China, the second-largest economy in the world, is strategically important for the crude tanker industry. It’s one of the highest crude oil importers. In the last two years, China’s crude imports, which were higher due to its stocking activity, were the key reason behind the strong growth in crude oil trade.
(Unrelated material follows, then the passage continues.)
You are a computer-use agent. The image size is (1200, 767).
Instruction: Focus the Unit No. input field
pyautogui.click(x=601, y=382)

In this part, we’ll see how China should shape up in the coming year and its impact on the tanker industry.

Stocking activity

There’s a high possibility that China’s stocking activity might fall in 2018. According to the IEA’s data on China’s implied stock changes, since 2015 China should have accumulated close to 520 million barrels—above the total SPR (special petroleum reserve) capacity that was supposed to come online in 2020.

In 3Q17, a significant fall in stocking activity from 1.2 Mbpd (thousand barrels per day) in the second quarter to 0.5 Mbpd was observed.
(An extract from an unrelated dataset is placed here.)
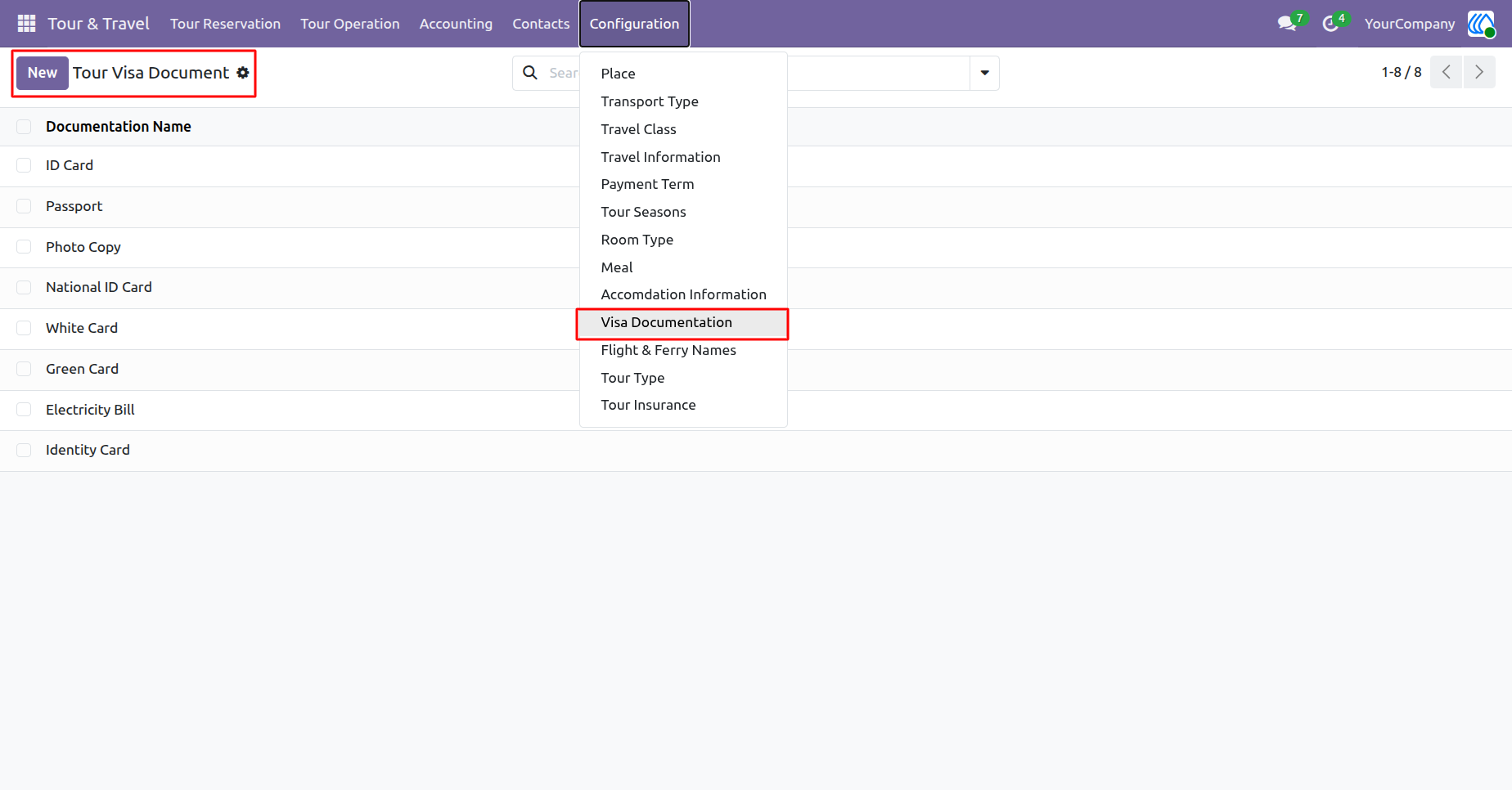Open the messages chat bubble icon
Viewport: 1512px width, 790px height.
coord(1287,24)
According to Drewry’s shipping analyst, China’s stocking activity will fall to 0.25 Mbpd in 2018 from an average of 0.75 Mbpd in 2017. Drewry’s analyst stated, “the anticipated decline in China’s stocking activity added to a slowdown in worldwide oil demand will keep global crude oil trade growth modest in 2018, which in turn will keep rates under pressure despite some slowdown in fleet growth.”

It will be negative for crude tanker companies like DHT Holdings (DHT), Nordic American Tankers (NAT), Euronav (EURN), Gener8 Maritime Partners (GNRT), and Tsakos Energy Navigation (TNP).